◆ Source material:
# # #

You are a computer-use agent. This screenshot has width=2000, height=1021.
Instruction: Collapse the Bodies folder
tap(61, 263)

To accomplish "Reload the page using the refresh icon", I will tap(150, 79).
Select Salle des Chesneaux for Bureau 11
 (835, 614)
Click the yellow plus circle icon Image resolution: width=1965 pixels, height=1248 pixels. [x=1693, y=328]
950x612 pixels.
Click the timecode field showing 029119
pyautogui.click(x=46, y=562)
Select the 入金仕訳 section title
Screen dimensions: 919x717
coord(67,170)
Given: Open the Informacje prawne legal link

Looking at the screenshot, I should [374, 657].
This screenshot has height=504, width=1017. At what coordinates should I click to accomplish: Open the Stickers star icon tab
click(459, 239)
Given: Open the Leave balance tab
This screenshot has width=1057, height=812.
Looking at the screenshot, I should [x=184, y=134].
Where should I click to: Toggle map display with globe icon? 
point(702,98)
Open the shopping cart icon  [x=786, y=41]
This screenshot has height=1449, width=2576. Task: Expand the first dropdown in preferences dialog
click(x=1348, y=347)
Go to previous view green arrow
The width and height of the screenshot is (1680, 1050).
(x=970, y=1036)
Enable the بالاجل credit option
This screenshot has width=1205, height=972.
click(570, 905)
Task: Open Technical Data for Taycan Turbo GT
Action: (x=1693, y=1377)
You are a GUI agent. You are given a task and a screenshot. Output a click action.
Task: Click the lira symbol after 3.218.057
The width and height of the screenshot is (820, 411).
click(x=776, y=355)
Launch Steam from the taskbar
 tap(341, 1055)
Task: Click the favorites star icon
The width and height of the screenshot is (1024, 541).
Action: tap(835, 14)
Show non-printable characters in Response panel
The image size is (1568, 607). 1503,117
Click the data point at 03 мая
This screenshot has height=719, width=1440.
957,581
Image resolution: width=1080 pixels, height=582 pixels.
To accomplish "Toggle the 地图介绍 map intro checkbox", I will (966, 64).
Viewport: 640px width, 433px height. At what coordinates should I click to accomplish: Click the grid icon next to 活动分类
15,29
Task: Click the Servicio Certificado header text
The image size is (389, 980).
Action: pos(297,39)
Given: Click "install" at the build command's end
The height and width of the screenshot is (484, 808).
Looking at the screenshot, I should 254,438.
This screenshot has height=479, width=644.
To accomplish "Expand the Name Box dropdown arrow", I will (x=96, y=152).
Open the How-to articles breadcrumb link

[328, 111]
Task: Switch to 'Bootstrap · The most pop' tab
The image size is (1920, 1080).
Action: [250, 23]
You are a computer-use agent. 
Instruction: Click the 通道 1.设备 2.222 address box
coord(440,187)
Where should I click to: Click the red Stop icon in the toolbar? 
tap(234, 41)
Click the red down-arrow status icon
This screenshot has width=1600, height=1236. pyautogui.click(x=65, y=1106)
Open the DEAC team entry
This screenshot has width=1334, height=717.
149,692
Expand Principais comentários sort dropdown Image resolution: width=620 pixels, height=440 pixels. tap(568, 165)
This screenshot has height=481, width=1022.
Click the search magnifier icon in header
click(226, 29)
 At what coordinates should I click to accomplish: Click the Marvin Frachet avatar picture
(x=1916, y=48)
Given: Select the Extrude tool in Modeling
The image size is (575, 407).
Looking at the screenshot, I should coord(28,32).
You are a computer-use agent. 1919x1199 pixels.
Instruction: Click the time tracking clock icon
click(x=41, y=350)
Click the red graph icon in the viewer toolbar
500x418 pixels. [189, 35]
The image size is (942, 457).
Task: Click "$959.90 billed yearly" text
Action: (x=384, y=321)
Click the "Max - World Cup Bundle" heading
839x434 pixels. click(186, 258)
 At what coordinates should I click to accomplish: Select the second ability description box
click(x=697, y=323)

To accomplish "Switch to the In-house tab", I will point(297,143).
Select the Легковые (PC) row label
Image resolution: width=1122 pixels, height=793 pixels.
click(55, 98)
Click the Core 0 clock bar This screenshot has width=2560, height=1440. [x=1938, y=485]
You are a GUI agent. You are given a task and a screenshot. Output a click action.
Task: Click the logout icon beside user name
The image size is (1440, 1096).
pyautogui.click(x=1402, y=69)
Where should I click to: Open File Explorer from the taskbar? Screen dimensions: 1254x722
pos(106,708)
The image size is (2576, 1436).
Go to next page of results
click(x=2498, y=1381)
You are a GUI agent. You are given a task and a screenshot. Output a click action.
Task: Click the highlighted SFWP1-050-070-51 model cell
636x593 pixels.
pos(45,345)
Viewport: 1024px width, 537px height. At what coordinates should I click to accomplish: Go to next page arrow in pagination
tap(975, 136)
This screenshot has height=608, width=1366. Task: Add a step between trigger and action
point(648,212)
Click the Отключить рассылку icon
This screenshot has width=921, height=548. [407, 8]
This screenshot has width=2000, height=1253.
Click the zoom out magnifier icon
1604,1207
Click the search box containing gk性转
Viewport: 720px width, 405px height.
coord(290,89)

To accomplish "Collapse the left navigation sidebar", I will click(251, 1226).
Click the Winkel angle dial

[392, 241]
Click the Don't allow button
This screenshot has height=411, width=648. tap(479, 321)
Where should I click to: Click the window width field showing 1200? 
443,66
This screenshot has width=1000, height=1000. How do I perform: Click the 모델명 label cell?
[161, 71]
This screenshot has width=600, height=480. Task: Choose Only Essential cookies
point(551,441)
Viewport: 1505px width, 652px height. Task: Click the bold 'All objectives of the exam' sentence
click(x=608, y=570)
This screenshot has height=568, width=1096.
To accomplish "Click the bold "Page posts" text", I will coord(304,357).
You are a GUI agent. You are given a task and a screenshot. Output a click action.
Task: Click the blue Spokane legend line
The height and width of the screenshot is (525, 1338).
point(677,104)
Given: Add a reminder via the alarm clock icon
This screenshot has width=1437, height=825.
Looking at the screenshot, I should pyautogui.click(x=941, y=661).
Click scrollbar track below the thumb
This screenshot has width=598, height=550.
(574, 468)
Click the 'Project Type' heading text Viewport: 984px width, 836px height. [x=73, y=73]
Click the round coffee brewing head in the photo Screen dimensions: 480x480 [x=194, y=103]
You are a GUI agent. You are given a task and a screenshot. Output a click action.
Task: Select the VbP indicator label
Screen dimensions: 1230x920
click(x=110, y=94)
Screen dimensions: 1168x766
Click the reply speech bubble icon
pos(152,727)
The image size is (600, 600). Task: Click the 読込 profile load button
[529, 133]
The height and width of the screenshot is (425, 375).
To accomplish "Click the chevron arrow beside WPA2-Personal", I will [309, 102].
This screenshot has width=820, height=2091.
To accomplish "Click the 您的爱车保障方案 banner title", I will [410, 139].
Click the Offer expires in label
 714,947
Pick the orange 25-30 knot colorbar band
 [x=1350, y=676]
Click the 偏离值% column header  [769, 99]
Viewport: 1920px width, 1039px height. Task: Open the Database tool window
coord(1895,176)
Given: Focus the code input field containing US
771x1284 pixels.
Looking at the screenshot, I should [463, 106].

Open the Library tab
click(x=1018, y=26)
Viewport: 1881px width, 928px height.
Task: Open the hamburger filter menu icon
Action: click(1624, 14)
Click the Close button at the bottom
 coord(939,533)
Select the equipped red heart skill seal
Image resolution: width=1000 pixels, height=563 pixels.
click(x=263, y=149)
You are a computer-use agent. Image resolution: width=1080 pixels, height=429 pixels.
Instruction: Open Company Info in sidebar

# # #

◆ Request: Revise all the data above by replacing every "Instruction" with "Goal" and leaving everything else unchanged.

◆ Task answer:
You are a computer-use agent. This screenshot has width=2000, height=1021.
Goal: Collapse the Bodies folder
tap(61, 263)

To accomplish "Reload the page using the refresh icon", I will tap(150, 79).
Select Salle des Chesneaux for Bureau 11
 (835, 614)
Click the yellow plus circle icon Image resolution: width=1965 pixels, height=1248 pixels. [x=1693, y=328]
950x612 pixels.
Click the timecode field showing 029119
pyautogui.click(x=46, y=562)
Select the 入金仕訳 section title
Screen dimensions: 919x717
coord(67,170)
Given: Open the Informacje prawne legal link

Looking at the screenshot, I should [374, 657].
This screenshot has height=504, width=1017. At what coordinates should I click to accomplish: Open the Stickers star icon tab
click(459, 239)
Given: Open the Leave balance tab
This screenshot has width=1057, height=812.
Looking at the screenshot, I should [x=184, y=134].
Where should I click to: Toggle map display with globe icon? 
point(702,98)
Open the shopping cart icon  [x=786, y=41]
This screenshot has height=1449, width=2576. Task: Expand the first dropdown in preferences dialog
click(x=1348, y=347)
Go to previous view green arrow
The width and height of the screenshot is (1680, 1050).
(x=970, y=1036)
Enable the بالاجل credit option
This screenshot has width=1205, height=972.
click(570, 905)
Task: Open Technical Data for Taycan Turbo GT
Action: (x=1693, y=1377)
You are a GUI agent. You are given a task and a screenshot. Output a click action.
Task: Click the lira symbol after 3.218.057
The width and height of the screenshot is (820, 411).
click(x=776, y=355)
Launch Steam from the taskbar
 tap(341, 1055)
Task: Click the favorites star icon
The width and height of the screenshot is (1024, 541).
Action: tap(835, 14)
Show non-printable characters in Response panel
The image size is (1568, 607). 1503,117
Click the data point at 03 мая
This screenshot has height=719, width=1440.
957,581
Image resolution: width=1080 pixels, height=582 pixels.
To accomplish "Toggle the 地图介绍 map intro checkbox", I will (966, 64).
Viewport: 640px width, 433px height. At what coordinates should I click to accomplish: Click the grid icon next to 活动分类
15,29
Task: Click the Servicio Certificado header text
The image size is (389, 980).
Action: pos(297,39)
Given: Click "install" at the build command's end
The height and width of the screenshot is (484, 808).
Looking at the screenshot, I should 254,438.
This screenshot has height=479, width=644.
To accomplish "Expand the Name Box dropdown arrow", I will (x=96, y=152).
Open the How-to articles breadcrumb link

[328, 111]
Task: Switch to 'Bootstrap · The most pop' tab
The image size is (1920, 1080).
Action: [250, 23]
You are a computer-use agent. 
Goal: Click the 通道 1.设备 2.222 address box
coord(440,187)
Where should I click to: Click the red Stop icon in the toolbar? 
tap(234, 41)
Click the red down-arrow status icon
This screenshot has width=1600, height=1236. pyautogui.click(x=65, y=1106)
Open the DEAC team entry
This screenshot has width=1334, height=717.
149,692
Expand Principais comentários sort dropdown Image resolution: width=620 pixels, height=440 pixels. tap(568, 165)
This screenshot has height=481, width=1022.
Click the search magnifier icon in header
click(226, 29)
 At what coordinates should I click to accomplish: Click the Marvin Frachet avatar picture
(x=1916, y=48)
Given: Select the Extrude tool in Modeling
The image size is (575, 407).
Looking at the screenshot, I should coord(28,32).
You are a computer-use agent. 1919x1199 pixels.
Goal: Click the time tracking clock icon
click(x=41, y=350)
Click the red graph icon in the viewer toolbar
500x418 pixels. [189, 35]
The image size is (942, 457).
Task: Click "$959.90 billed yearly" text
Action: (x=384, y=321)
Click the "Max - World Cup Bundle" heading
839x434 pixels. click(186, 258)
 At what coordinates should I click to accomplish: Select the second ability description box
click(x=697, y=323)

To accomplish "Switch to the In-house tab", I will point(297,143).
Select the Легковые (PC) row label
Image resolution: width=1122 pixels, height=793 pixels.
click(55, 98)
Click the Core 0 clock bar This screenshot has width=2560, height=1440. [x=1938, y=485]
You are a GUI agent. You are given a task and a screenshot. Output a click action.
Task: Click the logout icon beside user name
The image size is (1440, 1096).
pyautogui.click(x=1402, y=69)
Where should I click to: Open File Explorer from the taskbar? Screen dimensions: 1254x722
pos(106,708)
The image size is (2576, 1436).
Go to next page of results
click(x=2498, y=1381)
You are a GUI agent. You are given a task and a screenshot. Output a click action.
Task: Click the highlighted SFWP1-050-070-51 model cell
636x593 pixels.
pos(45,345)
Viewport: 1024px width, 537px height. At what coordinates should I click to accomplish: Go to next page arrow in pagination
tap(975, 136)
This screenshot has height=608, width=1366. Task: Add a step between trigger and action
point(648,212)
Click the Отключить рассылку icon
This screenshot has width=921, height=548. [407, 8]
This screenshot has width=2000, height=1253.
Click the zoom out magnifier icon
1604,1207
Click the search box containing gk性转
Viewport: 720px width, 405px height.
coord(290,89)

To accomplish "Collapse the left navigation sidebar", I will click(251, 1226).
Click the Winkel angle dial

[392, 241]
Click the Don't allow button
This screenshot has height=411, width=648. tap(479, 321)
Where should I click to: Click the window width field showing 1200? 
443,66
This screenshot has width=1000, height=1000. How do I perform: Click the 모델명 label cell?
[161, 71]
This screenshot has width=600, height=480. Task: Choose Only Essential cookies
point(551,441)
Viewport: 1505px width, 652px height. Task: Click the bold 'All objectives of the exam' sentence
click(x=608, y=570)
This screenshot has height=568, width=1096.
To accomplish "Click the bold "Page posts" text", I will coord(304,357).
You are a GUI agent. You are given a task and a screenshot. Output a click action.
Task: Click the blue Spokane legend line
The height and width of the screenshot is (525, 1338).
point(677,104)
Given: Add a reminder via the alarm clock icon
This screenshot has width=1437, height=825.
Looking at the screenshot, I should pyautogui.click(x=941, y=661).
Click scrollbar track below the thumb
This screenshot has width=598, height=550.
(574, 468)
Click the 'Project Type' heading text Viewport: 984px width, 836px height. [x=73, y=73]
Click the round coffee brewing head in the photo Screen dimensions: 480x480 [x=194, y=103]
You are a GUI agent. You are given a task and a screenshot. Output a click action.
Task: Select the VbP indicator label
Screen dimensions: 1230x920
click(x=110, y=94)
Screen dimensions: 1168x766
Click the reply speech bubble icon
pos(152,727)
The image size is (600, 600). Task: Click the 読込 profile load button
[529, 133]
The height and width of the screenshot is (425, 375).
To accomplish "Click the chevron arrow beside WPA2-Personal", I will [309, 102].
This screenshot has width=820, height=2091.
To accomplish "Click the 您的爱车保障方案 banner title", I will [410, 139].
Click the Offer expires in label
 714,947
Pick the orange 25-30 knot colorbar band
 [x=1350, y=676]
Click the 偏离值% column header  [769, 99]
Viewport: 1920px width, 1039px height. Task: Open the Database tool window
coord(1895,176)
Given: Focus the code input field containing US
771x1284 pixels.
Looking at the screenshot, I should [463, 106].

Open the Library tab
click(x=1018, y=26)
Viewport: 1881px width, 928px height.
Task: Open the hamburger filter menu icon
Action: click(1624, 14)
Click the Close button at the bottom
 coord(939,533)
Select the equipped red heart skill seal
Image resolution: width=1000 pixels, height=563 pixels.
click(x=263, y=149)
You are a computer-use agent. Image resolution: width=1080 pixels, height=429 pixels.
Goal: Open Company Info in sidebar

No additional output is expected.